Nous pouvons tenter de le définir dans l’énergie que les gens apportent au projet, dans leur volonté de créer plus grand qu’eux, de changer le monde, de créer de la beauté par l’art, de toucher la clientèle pour l’aider à s’épanouir également et d’offrir un lieu de travail qui tire les employés vers le haut. Les entreprises sociales et culturelles baignent souvent dans ces sphères, mais l’aspect de rayonnement peut se vivre partout où l’humain sent qu’il se réalise et s’actualise, où le projet infuse du positif au-delà de son service et de ses ventes, où il apporte plus à la collectivité que ce qu’il livre concrètement chaque jour.


Le Capital culturel


Toutes les autres formes de capital peuvent être détenues par des individus, mais le capital culturel ne peut être créé que par une communauté de personnes. Le capital culturel décrit le partage des processus internes et externes d'une communauté ou d’une équipe.

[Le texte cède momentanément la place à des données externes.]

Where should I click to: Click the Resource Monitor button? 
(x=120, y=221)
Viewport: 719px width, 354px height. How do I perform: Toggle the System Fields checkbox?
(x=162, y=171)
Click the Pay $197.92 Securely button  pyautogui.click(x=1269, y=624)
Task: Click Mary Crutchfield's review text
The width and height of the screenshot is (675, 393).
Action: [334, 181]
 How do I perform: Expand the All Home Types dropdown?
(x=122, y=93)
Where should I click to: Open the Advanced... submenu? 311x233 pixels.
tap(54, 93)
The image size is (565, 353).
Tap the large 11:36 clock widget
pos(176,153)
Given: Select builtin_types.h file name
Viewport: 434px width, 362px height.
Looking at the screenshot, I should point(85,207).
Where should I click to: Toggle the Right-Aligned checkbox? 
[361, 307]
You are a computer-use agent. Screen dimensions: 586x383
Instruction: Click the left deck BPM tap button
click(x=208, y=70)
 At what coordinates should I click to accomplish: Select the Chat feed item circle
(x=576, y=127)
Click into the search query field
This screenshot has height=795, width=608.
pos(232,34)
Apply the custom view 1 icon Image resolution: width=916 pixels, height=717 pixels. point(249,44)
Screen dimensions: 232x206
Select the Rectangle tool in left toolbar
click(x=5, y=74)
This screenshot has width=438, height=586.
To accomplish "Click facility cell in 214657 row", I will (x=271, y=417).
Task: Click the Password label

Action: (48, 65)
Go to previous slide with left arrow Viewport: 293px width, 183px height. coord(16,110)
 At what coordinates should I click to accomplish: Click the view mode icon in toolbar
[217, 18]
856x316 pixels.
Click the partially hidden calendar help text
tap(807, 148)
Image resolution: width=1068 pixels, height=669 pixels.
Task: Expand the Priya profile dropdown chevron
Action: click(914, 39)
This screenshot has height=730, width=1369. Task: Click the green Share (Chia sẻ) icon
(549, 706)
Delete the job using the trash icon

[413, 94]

La culture d’entreprise se bâtit de manière formelle et informelle, c’est-à-dire que nous pouvons choisir de communiquer nos valeurs et d’organiser nos réunions selon certains paramètres qui sont reconnaissables de l’extérieur, mais elle se bâtit aussi par l’ambiance, par les modes de communication, par le rythme et par les rituels de l’entreprise. Le capital culturel représente le « vivre ensemble » de l’entreprise. Il devient donc autant un élément d’attraction de la clientèle et de la main-d’œuvre que de distinction de la concurrence.


Comme vous le voyez, la valeur telle que définie dans ces 8 formes de capital dépasse largement l’aspect financier. Ces éléments de valeur peuvent être utilisés en marketing et en RH comme des leviers au développement de votre projet.